### WHAT YOU SHOULD DO:
Reproduce the listing lines from the one containing "You are a computer-use agent. Screen dimensions: 520x803" through the one containing "point(30,169)", swapping "Ellipse" for "Rectangle" and keeping everything else unchanged.

Listing for locating described items:
# # # # #
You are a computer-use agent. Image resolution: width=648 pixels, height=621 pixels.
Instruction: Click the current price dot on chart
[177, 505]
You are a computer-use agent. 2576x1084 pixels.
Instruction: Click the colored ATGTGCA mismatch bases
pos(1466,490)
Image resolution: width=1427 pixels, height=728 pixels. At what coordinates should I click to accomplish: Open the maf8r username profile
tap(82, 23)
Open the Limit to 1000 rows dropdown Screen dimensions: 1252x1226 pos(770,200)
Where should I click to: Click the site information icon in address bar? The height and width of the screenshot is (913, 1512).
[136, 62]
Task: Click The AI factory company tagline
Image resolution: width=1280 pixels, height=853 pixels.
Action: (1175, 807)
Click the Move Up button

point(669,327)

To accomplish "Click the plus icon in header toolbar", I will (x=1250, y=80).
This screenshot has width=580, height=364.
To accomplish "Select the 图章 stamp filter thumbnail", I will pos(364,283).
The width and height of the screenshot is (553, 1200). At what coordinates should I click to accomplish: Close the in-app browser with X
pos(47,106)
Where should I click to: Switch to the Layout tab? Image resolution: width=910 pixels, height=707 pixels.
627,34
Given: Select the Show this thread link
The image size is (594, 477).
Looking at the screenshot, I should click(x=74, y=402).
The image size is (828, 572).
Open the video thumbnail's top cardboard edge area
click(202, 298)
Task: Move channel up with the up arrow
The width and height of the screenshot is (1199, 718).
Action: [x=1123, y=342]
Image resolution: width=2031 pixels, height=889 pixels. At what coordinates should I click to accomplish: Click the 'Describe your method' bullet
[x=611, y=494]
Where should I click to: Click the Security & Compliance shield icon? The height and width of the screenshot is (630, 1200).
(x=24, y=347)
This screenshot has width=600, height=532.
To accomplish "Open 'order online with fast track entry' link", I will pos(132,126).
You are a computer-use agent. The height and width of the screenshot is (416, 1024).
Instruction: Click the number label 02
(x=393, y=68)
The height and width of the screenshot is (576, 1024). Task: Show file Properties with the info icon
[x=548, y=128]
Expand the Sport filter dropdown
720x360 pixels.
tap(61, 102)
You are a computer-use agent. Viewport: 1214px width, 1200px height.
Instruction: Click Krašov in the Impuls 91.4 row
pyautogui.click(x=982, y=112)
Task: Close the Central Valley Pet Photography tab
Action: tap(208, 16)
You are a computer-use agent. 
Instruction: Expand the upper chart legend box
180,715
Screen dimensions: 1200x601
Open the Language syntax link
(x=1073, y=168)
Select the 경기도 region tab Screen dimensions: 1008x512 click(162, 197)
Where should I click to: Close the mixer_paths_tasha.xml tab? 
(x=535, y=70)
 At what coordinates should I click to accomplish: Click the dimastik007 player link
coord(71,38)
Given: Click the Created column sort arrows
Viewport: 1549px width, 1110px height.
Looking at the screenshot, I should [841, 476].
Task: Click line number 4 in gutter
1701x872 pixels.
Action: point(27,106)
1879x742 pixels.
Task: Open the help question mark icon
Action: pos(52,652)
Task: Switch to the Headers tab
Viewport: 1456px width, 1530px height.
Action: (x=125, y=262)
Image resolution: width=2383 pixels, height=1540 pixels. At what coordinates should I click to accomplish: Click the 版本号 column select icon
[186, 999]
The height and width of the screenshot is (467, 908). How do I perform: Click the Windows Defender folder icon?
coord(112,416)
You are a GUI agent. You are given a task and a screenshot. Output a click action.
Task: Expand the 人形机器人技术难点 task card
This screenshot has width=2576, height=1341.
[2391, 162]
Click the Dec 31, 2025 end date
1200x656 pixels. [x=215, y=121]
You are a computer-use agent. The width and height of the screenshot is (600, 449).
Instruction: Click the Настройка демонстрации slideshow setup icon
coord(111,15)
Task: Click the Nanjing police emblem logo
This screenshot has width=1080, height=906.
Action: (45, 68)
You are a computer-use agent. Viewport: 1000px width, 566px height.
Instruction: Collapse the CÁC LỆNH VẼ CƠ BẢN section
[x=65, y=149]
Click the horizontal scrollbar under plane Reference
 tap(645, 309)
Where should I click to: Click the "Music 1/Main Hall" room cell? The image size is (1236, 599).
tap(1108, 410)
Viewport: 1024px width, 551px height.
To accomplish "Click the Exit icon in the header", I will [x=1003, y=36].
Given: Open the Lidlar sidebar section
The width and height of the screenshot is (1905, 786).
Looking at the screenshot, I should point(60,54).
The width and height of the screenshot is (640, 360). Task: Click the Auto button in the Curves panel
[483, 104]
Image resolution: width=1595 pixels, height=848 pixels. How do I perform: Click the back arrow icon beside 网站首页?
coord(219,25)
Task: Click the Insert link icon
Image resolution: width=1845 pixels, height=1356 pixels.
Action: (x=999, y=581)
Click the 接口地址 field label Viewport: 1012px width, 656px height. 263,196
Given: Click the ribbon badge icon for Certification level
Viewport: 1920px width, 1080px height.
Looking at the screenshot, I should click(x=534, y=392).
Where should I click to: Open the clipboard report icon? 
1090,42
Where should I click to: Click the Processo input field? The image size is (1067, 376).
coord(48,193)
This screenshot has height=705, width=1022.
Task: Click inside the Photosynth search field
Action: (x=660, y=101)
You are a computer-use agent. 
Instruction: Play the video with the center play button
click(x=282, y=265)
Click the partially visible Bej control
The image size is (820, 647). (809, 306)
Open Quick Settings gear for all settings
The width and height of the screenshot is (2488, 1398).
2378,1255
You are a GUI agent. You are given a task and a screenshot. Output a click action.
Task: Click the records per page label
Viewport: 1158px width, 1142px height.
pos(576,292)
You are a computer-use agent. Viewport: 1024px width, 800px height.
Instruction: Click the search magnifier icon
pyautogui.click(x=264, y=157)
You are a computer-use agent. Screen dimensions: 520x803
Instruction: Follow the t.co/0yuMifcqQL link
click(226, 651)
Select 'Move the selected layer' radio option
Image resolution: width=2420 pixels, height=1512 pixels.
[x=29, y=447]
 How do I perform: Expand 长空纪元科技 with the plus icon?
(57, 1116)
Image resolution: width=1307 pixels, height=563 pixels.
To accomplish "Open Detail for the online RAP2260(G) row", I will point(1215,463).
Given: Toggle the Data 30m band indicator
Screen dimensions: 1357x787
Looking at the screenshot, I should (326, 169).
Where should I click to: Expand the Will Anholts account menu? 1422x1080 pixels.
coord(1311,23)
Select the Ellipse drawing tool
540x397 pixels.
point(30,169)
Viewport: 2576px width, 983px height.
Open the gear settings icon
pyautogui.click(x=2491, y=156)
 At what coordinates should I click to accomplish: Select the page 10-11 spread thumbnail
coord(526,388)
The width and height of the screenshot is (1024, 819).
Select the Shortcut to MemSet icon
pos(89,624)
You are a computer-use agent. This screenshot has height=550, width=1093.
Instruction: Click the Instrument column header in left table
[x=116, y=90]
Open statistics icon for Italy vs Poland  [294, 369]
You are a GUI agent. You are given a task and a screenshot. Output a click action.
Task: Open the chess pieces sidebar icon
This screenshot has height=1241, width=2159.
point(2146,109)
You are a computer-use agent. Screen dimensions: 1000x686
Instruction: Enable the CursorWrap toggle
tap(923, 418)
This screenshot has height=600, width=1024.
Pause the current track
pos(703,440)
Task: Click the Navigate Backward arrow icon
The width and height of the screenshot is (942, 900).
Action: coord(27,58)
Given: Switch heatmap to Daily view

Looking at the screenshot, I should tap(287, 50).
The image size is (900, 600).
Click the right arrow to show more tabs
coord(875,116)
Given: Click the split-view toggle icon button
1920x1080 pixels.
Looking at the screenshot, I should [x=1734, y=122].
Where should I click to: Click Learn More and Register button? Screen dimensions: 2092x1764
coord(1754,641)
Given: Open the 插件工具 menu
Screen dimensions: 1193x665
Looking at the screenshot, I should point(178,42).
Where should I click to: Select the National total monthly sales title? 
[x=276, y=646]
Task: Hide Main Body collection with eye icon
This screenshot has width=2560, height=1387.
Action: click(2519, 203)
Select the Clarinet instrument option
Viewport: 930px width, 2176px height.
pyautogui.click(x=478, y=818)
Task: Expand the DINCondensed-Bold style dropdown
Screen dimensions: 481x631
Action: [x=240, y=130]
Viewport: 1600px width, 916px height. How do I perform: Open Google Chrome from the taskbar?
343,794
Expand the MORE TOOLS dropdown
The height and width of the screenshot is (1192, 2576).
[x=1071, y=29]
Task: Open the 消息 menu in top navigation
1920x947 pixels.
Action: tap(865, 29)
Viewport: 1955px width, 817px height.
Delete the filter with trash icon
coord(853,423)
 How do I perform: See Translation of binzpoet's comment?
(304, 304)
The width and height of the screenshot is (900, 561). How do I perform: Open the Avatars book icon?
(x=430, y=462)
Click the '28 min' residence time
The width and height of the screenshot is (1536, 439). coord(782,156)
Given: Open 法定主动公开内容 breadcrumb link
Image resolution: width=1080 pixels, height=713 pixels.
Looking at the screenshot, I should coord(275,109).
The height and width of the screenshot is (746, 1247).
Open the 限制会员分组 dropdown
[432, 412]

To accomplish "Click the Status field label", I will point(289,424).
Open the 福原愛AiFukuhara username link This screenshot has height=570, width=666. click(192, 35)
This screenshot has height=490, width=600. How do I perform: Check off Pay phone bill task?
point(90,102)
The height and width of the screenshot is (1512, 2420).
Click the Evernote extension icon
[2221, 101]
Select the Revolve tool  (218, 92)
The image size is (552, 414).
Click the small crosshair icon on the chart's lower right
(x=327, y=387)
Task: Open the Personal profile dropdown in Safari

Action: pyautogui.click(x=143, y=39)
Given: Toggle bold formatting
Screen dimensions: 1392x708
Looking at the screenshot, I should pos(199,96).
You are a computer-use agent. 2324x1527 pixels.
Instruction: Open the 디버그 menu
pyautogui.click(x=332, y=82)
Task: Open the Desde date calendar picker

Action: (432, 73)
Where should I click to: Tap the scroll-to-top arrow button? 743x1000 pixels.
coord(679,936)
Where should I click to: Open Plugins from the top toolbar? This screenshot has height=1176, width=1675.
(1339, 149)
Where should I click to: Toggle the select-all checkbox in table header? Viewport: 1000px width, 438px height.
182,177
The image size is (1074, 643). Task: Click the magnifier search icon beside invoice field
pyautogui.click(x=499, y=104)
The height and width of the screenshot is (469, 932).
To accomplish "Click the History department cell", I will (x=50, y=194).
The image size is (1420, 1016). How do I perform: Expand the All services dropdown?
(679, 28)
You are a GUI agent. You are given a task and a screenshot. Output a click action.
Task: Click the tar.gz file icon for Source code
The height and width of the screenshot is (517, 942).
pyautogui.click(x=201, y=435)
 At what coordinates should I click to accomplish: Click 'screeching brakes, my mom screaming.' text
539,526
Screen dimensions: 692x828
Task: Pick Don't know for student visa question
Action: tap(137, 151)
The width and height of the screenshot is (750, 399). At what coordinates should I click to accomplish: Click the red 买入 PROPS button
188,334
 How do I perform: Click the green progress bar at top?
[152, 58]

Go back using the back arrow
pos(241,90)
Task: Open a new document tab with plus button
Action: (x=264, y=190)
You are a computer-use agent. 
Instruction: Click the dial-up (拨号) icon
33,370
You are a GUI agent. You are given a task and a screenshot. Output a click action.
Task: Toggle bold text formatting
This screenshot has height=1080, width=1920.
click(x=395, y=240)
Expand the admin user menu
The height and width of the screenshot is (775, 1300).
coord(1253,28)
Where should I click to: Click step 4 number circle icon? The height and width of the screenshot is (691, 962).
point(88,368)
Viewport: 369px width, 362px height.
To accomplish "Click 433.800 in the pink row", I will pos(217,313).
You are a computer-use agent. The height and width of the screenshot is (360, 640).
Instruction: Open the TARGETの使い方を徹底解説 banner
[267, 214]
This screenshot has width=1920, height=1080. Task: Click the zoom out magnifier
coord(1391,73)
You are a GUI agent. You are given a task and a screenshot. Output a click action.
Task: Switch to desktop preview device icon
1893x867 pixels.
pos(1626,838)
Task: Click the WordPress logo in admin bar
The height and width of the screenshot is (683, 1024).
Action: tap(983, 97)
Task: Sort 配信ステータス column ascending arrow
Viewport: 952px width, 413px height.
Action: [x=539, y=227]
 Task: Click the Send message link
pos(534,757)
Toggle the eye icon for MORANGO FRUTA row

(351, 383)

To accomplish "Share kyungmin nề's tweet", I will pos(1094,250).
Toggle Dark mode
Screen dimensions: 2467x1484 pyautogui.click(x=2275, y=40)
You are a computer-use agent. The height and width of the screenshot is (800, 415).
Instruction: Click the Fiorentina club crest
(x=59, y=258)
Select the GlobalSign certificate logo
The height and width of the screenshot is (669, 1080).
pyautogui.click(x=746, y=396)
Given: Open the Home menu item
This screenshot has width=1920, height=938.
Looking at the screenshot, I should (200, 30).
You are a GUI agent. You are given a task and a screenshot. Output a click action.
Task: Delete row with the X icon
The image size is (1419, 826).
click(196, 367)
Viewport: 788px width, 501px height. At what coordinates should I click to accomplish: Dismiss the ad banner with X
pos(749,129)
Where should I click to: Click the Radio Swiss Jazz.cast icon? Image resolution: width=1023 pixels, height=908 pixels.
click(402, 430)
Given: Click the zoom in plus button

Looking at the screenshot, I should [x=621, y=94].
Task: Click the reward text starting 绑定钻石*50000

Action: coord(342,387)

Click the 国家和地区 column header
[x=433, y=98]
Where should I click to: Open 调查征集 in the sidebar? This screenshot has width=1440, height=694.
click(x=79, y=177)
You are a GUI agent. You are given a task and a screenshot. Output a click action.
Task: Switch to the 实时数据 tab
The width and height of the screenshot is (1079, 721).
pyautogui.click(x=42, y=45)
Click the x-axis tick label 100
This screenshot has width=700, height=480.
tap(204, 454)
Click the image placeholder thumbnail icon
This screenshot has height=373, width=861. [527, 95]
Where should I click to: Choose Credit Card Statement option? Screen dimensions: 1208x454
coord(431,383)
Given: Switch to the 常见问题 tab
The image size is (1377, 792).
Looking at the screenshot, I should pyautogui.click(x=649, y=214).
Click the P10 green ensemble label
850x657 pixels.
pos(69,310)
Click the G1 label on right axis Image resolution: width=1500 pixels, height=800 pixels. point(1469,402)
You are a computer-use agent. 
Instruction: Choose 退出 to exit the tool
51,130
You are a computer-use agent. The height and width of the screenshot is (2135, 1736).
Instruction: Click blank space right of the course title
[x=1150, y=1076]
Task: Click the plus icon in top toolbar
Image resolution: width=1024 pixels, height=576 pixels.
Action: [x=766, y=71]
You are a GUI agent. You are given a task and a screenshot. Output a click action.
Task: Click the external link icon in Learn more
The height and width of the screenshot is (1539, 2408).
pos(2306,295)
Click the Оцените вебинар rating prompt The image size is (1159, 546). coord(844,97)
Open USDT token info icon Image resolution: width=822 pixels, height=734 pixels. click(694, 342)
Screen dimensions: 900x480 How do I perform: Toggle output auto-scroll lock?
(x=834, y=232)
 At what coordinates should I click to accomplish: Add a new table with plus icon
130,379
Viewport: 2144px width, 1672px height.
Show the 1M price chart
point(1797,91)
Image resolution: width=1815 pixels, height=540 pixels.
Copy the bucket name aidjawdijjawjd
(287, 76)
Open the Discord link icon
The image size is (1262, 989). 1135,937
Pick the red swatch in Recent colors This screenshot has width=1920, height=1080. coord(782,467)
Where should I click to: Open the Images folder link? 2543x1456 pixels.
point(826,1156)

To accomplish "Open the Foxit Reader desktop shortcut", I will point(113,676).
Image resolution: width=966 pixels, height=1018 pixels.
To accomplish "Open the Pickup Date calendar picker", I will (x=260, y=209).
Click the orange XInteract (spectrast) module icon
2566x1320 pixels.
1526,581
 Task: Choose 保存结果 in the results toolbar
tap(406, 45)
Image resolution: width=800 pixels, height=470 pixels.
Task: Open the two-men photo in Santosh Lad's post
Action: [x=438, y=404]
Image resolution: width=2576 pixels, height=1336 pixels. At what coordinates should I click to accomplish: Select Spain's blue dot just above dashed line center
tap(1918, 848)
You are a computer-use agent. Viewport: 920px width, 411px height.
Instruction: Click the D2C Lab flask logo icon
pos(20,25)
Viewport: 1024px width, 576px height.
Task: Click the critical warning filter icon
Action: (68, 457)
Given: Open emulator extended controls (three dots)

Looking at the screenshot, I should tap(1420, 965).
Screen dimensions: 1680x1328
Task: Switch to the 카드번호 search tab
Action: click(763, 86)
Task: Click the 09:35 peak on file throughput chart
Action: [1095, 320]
# # # # #
### RESPONSE TO THE EXERCISE:
You are a computer-use agent. Screen dimensions: 520x803
Instruction: Follow the t.co/0yuMifcqQL link
click(226, 651)
Select 'Move the selected layer' radio option
Image resolution: width=2420 pixels, height=1512 pixels.
[x=29, y=447]
 How do I perform: Expand 长空纪元科技 with the plus icon?
(57, 1116)
Image resolution: width=1307 pixels, height=563 pixels.
To accomplish "Open Detail for the online RAP2260(G) row", I will point(1215,463).
Given: Toggle the Data 30m band indicator
Screen dimensions: 1357x787
Looking at the screenshot, I should (326, 169).
Where should I click to: Expand the Will Anholts account menu? 1422x1080 pixels.
coord(1311,23)
Select the Rectangle drawing tool
540x397 pixels.
point(30,169)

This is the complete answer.